◆ **EXERCISE TASK**: Please turn the lines of the listing below, from the line with "Where should I click to: Click the site" to the line with "I will point(504,206).", into a numbered list, skipping any blank lines.
====
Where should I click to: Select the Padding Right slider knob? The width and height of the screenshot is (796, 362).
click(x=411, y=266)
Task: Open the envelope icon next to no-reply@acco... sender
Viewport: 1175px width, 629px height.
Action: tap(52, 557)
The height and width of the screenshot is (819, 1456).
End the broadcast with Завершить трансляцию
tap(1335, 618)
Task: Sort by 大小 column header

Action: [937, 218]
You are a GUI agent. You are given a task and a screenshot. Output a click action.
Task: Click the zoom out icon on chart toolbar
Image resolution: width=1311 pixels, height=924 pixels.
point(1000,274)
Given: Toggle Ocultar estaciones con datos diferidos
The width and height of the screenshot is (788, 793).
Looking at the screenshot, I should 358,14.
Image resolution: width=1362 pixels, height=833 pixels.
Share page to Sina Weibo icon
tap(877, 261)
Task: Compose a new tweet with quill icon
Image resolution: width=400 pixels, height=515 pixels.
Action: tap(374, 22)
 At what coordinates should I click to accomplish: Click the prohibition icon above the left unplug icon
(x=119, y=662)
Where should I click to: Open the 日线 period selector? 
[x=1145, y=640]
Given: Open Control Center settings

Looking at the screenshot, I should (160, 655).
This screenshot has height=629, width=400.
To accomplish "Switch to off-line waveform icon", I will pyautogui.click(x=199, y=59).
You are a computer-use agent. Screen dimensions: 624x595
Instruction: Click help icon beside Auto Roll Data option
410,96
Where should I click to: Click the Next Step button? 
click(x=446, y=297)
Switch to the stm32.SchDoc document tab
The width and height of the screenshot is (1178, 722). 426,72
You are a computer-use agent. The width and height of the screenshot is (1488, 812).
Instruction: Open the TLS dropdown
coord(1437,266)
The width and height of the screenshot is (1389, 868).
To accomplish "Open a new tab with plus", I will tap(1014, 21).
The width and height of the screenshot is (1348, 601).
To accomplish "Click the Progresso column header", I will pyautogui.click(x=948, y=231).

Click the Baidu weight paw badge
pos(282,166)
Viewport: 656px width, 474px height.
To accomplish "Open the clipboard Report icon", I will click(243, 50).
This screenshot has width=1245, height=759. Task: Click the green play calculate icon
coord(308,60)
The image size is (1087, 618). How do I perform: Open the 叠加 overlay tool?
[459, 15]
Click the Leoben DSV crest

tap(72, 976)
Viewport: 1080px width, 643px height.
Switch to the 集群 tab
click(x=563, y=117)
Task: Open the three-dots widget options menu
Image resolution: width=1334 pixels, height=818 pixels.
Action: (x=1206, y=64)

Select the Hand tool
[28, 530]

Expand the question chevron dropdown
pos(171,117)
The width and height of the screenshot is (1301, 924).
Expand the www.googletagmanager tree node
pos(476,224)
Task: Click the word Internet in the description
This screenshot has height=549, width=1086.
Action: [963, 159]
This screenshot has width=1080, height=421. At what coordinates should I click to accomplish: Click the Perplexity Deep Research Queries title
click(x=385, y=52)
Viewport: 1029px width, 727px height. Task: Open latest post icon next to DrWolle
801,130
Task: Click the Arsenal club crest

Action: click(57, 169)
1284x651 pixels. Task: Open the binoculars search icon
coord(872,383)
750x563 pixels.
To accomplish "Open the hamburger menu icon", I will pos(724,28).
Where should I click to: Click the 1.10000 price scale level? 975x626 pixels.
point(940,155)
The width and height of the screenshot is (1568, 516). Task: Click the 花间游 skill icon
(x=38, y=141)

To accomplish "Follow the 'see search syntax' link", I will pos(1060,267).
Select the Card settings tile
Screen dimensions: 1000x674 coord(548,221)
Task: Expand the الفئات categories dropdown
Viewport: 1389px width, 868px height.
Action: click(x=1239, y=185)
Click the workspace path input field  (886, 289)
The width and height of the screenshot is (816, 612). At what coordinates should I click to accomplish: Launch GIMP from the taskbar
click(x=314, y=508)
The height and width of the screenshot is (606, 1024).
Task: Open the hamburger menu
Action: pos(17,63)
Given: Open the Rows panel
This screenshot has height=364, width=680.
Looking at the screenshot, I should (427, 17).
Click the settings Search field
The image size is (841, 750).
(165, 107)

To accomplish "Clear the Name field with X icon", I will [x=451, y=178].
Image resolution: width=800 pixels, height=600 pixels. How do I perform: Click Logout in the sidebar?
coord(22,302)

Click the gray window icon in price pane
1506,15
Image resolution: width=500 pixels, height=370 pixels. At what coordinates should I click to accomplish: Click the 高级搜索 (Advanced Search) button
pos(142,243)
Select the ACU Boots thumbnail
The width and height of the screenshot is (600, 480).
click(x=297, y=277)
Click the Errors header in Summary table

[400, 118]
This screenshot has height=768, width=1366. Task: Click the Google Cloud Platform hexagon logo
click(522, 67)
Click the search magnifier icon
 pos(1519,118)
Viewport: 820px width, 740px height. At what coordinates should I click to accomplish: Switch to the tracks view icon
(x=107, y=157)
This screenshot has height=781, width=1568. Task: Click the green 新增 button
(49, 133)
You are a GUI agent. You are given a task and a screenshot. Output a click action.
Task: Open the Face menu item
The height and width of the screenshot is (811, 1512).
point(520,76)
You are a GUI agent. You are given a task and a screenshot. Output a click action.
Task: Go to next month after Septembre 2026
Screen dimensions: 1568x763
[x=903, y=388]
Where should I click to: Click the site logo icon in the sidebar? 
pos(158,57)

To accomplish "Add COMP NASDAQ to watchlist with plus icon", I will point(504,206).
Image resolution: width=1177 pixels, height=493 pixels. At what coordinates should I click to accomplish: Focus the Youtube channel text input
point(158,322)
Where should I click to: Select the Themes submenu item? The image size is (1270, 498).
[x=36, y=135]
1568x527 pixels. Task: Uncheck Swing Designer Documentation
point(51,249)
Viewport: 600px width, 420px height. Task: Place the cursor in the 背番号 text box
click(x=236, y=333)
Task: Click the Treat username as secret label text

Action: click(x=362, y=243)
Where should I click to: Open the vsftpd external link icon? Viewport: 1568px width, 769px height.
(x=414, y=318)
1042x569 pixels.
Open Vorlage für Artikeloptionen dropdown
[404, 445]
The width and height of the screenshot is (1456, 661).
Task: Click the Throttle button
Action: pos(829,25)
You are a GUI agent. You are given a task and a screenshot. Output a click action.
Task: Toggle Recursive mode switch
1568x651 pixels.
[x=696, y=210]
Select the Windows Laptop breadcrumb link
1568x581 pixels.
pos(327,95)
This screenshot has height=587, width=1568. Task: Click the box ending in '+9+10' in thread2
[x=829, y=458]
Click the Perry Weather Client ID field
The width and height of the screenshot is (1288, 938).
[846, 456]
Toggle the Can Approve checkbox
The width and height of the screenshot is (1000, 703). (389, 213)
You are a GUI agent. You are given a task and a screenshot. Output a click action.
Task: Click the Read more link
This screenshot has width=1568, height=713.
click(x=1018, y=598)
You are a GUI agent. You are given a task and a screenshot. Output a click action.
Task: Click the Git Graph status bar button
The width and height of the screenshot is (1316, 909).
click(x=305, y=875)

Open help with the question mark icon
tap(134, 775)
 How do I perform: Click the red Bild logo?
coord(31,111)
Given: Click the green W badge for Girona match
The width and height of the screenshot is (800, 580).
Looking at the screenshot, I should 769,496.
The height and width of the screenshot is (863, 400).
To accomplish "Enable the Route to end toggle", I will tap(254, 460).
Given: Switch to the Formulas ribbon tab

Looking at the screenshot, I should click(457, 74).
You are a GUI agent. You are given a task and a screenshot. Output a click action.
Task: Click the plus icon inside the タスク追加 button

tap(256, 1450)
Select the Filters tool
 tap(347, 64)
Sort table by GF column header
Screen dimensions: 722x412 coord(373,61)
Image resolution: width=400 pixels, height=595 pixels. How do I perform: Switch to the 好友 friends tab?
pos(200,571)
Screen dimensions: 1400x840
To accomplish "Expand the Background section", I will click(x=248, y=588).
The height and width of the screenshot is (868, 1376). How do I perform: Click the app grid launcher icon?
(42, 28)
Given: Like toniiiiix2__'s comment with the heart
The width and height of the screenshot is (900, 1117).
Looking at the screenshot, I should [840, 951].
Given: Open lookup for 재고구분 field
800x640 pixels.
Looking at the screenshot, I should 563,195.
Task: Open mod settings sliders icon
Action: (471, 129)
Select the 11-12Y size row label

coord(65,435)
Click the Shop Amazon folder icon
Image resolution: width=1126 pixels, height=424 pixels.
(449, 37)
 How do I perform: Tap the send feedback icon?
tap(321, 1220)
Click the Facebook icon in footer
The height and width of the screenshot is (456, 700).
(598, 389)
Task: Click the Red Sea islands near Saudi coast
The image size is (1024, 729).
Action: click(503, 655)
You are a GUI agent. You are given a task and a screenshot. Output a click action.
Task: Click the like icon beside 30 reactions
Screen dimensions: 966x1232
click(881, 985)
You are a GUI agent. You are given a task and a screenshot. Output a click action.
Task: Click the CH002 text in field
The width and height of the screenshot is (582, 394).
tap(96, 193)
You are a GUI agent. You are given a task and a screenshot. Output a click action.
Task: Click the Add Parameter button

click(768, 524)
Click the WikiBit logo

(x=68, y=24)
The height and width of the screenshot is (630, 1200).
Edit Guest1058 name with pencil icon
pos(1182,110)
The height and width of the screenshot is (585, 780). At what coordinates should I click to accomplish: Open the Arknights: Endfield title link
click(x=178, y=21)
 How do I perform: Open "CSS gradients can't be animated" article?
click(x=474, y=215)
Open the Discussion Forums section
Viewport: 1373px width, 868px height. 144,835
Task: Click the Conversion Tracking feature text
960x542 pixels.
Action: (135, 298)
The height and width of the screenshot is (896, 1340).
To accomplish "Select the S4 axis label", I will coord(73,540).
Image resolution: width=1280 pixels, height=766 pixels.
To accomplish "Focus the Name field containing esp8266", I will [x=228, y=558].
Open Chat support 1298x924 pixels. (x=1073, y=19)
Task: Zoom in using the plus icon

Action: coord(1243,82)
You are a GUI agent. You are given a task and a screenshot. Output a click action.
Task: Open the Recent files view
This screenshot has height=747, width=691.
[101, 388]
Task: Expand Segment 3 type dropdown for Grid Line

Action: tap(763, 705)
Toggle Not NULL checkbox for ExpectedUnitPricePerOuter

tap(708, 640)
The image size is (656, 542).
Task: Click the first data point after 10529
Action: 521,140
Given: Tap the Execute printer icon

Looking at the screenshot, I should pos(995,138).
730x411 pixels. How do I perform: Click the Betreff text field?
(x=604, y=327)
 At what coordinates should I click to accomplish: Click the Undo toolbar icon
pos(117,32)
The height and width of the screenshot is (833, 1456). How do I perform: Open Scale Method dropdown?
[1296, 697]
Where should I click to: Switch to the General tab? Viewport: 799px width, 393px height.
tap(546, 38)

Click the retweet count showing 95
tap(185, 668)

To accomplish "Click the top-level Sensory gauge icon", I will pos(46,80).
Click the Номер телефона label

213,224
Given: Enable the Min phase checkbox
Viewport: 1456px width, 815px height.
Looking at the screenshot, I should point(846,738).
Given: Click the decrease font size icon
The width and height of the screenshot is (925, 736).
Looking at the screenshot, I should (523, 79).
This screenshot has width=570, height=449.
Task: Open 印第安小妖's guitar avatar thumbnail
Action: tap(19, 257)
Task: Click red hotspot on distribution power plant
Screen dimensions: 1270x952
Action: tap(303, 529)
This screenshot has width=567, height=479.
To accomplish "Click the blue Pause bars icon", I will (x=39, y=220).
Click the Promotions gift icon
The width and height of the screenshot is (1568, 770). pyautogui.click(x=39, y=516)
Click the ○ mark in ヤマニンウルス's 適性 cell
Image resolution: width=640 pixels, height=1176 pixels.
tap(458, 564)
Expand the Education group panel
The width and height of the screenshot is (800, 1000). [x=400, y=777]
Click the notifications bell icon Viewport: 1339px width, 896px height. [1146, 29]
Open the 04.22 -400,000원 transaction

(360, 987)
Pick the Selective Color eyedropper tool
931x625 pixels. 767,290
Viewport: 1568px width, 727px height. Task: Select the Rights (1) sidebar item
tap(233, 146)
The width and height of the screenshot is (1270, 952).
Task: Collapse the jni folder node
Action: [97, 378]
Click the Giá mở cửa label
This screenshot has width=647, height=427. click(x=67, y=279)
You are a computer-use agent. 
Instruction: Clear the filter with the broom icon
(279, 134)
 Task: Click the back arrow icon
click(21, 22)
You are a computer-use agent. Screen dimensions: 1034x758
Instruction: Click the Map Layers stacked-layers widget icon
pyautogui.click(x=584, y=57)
====
◆ **THE SOLUTION**:
1. Where should I click to: Click the site logo icon in the sidebar? 
2. pos(158,57)
3. To accomplish "Add COMP NASDAQ to watchlist with plus icon", I will point(504,206).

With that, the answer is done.